When I think of agility and portfolio management, I often think of Jim Highsmith's wise words: Do Less. Focus on value delivery, and be ruthless in stopping the projects that are not delivering value--look at the ROI of a project's backlog.
This afternoon I found myself thinking about how to identify the "right" number of projects that can be worked simultaneously in an organization before the complexity of the portfolio begins to slow down the individual project deliveries, and the subject was touched on briefly during tonight's Dallas Agile Leadership Network meeting. Managing a single project isn't easy, and the complexity compounds when additional projects are being run at the same time. How do you manage dependencies? Risks? Communication? How many test environments are needed? What tools are needed? Are the teams co-located or distributed? What other areas of the organization need to be involved?

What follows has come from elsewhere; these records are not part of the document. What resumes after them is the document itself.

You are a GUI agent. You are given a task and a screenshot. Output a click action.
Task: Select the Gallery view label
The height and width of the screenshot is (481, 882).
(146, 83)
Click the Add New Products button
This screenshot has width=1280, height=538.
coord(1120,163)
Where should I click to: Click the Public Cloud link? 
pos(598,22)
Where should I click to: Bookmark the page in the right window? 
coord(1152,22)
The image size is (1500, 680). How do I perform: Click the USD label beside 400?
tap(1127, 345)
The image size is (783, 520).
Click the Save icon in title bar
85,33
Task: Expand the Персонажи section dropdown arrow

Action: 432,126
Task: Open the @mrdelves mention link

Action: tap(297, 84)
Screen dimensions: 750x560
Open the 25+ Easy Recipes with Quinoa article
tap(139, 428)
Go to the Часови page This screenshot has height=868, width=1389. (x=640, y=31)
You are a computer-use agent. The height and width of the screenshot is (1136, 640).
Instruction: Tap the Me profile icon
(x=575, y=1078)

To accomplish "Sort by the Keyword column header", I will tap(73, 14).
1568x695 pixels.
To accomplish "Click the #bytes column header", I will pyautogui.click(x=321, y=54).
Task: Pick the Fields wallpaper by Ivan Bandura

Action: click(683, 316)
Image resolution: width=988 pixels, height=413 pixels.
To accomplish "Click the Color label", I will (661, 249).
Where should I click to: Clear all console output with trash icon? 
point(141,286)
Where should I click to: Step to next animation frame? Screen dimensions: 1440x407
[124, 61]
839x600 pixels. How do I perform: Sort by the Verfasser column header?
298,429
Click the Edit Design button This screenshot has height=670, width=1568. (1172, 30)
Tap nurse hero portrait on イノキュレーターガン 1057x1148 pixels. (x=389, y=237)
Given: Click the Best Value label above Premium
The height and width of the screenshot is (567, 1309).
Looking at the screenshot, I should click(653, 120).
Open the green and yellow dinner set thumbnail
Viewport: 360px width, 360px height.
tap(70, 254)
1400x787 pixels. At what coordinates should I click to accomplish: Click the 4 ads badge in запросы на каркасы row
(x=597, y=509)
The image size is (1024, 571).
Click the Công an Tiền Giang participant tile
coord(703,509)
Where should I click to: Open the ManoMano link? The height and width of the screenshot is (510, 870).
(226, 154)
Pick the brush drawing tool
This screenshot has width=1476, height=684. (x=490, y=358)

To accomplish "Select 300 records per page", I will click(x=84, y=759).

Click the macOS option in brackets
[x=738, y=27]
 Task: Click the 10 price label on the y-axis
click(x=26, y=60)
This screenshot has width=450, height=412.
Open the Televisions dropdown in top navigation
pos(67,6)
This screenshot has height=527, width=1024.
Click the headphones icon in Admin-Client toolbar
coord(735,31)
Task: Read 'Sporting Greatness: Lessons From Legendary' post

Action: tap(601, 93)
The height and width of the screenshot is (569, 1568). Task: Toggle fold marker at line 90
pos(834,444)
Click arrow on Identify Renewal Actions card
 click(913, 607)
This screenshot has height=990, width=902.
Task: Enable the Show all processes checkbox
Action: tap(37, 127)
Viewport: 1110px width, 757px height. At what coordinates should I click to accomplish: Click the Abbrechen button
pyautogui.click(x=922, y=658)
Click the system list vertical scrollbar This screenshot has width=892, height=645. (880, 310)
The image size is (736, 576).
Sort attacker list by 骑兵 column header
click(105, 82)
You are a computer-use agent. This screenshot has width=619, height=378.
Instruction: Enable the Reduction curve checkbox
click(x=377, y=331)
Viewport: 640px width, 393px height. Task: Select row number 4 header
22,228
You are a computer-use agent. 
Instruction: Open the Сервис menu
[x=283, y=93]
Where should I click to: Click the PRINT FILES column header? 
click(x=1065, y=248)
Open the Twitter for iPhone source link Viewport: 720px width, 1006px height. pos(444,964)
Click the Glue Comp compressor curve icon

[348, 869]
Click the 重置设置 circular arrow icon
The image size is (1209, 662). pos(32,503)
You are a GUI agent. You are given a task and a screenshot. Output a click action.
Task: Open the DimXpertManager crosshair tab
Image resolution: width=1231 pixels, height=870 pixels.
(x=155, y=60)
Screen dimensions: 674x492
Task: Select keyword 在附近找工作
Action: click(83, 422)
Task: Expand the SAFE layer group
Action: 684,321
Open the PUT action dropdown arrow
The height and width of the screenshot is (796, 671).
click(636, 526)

I often coach teams to create big visible charts to help them manage their work--visibility helps ensure the team is on the same page and able to make decisions effectively together. I'd like to see organizations creating big visible charts to help them manage their portfolios. My initial thought is to use a kanban board to see the status of projects and monitor their cycle time. My coworker Jay Packlick defines agility as an organization's ability to make and execute decisions quickly. I ask, how can an organization make decisions quickly if it cannot clearly see its portfolio? If project cycle times are too long for the organization to be competitive, how can it adjust? What projects deserve the most attention? Which projects have achieved a reasonable ROI and should be stopped?
Does it feel like your organization is trying to do too much? There's a flurry of activity but the results leave something to be desired? I suggest looking at your portfolio.